Christine Oginga ’20
From Kisumu, Kenya, Christine Oginga's outstanding academic performance led her to a scholarship to the Aga Khan Academy in Mombasa, which recognizes students with gifted leadership potential. At Wellesley, Christine is undecided about her major but plans to focus on human or urban issues, and further pursue her interest in cinema and media studies as well as theatre arts. After graduating from Wellesley, her goal is to provide quality education to talented students from a lower economic background, as well as influence change in Kenyan education initiatives.
Sandra Amponsah Ohemeng ’20
Sandra, who is from Konogo, Ghana, attended Yaa Asantewaa Girls' Senior High School in Ghana, a school established by the Ghanaian President to inspire excellence in young women who wish to become leaders in their community and in Ghana. After witnessing a teacher’s epileptic seizure and resulting mistreatment due to misinformation, Sandra researched this neurological disorder, as well as cofounded the Premiere Youth Network, which advocated for youth to engage in community building. She is passionate about the combination of education and healthcare and aspires to be a medical doctor who is a change-maker for her home country.

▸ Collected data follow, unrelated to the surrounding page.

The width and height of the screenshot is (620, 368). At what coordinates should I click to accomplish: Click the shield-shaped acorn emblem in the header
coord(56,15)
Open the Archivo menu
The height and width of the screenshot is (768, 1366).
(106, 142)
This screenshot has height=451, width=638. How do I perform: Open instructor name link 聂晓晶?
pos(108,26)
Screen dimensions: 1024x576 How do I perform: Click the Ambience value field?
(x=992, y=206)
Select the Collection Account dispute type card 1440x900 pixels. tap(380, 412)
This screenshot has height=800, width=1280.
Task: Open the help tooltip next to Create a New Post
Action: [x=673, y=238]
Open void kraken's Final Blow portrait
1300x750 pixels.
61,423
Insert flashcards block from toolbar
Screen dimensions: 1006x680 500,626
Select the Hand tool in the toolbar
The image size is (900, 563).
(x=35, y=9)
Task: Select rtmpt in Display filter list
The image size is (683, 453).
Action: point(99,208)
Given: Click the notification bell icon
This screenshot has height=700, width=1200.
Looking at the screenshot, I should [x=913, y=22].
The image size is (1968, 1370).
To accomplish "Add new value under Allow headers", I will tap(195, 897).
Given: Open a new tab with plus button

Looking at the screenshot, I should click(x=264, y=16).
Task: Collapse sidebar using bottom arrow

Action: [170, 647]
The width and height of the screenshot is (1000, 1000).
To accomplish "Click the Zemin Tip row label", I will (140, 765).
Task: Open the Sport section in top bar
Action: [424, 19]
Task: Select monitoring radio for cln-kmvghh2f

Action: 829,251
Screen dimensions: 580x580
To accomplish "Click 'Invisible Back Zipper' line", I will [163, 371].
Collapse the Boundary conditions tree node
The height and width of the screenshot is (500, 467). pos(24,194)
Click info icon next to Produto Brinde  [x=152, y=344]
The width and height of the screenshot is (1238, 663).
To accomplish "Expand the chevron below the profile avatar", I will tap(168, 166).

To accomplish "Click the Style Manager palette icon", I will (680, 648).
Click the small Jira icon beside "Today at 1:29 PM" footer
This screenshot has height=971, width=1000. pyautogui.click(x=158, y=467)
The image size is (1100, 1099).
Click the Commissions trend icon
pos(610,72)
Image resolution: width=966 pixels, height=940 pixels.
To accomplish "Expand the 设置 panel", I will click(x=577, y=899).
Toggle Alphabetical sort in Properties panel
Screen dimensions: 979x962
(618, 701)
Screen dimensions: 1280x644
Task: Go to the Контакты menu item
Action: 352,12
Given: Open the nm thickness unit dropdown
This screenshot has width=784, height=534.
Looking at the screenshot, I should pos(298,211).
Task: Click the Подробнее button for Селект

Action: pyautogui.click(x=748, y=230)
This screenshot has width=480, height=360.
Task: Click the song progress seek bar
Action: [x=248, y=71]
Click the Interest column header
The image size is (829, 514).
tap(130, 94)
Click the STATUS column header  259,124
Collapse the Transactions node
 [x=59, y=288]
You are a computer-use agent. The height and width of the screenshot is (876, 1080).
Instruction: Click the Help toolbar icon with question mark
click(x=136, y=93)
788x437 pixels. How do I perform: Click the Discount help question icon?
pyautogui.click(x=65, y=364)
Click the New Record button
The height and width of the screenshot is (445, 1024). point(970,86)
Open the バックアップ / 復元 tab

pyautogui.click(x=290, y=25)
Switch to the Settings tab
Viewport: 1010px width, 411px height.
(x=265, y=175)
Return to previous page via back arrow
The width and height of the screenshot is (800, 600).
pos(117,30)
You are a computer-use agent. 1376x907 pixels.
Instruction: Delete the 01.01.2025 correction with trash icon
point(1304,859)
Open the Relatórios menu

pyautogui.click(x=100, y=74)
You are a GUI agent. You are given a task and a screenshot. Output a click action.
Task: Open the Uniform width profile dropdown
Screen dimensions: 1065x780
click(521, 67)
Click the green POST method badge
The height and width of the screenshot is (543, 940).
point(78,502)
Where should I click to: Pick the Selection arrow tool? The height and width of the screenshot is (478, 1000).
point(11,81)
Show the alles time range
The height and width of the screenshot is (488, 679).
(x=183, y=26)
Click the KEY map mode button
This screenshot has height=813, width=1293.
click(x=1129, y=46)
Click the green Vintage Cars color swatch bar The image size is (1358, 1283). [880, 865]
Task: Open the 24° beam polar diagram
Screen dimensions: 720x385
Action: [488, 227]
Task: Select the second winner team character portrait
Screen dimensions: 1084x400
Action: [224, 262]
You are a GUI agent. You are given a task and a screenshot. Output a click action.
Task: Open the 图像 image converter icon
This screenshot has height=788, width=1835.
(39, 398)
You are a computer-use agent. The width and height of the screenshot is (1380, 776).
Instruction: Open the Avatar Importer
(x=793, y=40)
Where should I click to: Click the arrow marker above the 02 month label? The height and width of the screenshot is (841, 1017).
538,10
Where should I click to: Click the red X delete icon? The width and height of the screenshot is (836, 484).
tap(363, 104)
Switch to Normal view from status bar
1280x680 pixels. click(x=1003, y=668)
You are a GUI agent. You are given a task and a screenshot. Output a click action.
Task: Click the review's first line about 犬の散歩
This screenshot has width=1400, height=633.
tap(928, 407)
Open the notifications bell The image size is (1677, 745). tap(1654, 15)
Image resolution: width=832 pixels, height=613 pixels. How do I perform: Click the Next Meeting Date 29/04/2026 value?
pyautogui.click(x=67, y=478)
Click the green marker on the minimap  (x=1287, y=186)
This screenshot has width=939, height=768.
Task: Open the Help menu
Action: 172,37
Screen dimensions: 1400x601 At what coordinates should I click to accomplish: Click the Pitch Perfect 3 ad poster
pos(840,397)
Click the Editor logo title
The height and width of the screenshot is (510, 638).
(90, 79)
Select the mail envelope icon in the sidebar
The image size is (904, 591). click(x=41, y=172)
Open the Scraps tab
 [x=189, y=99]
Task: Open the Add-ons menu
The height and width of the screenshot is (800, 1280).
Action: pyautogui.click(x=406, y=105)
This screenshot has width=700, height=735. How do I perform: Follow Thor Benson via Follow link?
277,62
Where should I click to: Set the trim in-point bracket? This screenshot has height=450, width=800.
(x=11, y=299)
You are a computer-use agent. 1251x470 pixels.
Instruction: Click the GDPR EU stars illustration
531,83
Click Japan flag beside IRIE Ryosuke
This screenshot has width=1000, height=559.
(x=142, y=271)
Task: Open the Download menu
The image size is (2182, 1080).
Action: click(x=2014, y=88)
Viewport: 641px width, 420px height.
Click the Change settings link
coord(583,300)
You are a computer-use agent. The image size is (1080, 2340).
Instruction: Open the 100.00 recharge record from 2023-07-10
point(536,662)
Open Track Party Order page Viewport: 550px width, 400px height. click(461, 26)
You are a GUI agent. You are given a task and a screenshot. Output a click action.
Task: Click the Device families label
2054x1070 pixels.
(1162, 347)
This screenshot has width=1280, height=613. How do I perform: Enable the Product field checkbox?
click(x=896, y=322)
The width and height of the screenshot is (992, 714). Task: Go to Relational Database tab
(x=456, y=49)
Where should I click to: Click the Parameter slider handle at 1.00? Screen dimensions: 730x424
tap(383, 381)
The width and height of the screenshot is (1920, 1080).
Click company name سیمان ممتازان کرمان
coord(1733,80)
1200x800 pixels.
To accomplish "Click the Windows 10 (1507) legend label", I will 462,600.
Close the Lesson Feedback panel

Nomaqhawe “Gwen” Ncube ’19
Nomaqhawe “Gwen” Ncube ’19, who attended Mpopoma High School in Bulawayo, Zimbabwe, excelled in science, in part because she enjoyed proving her teachers wrong. As a result, she is a success in a traditionally male-dominated field. What started out as a practical reason has become a true passion for Gwen, and she looks forward to studying science in conjunction with social sciences in preparation for returning to Zimbabwe to improve the lives of her countrymen. She envisions herself as a vocal proponent of educational access in Zimbabwe, particularly for girls, and an advocate for women’s rights.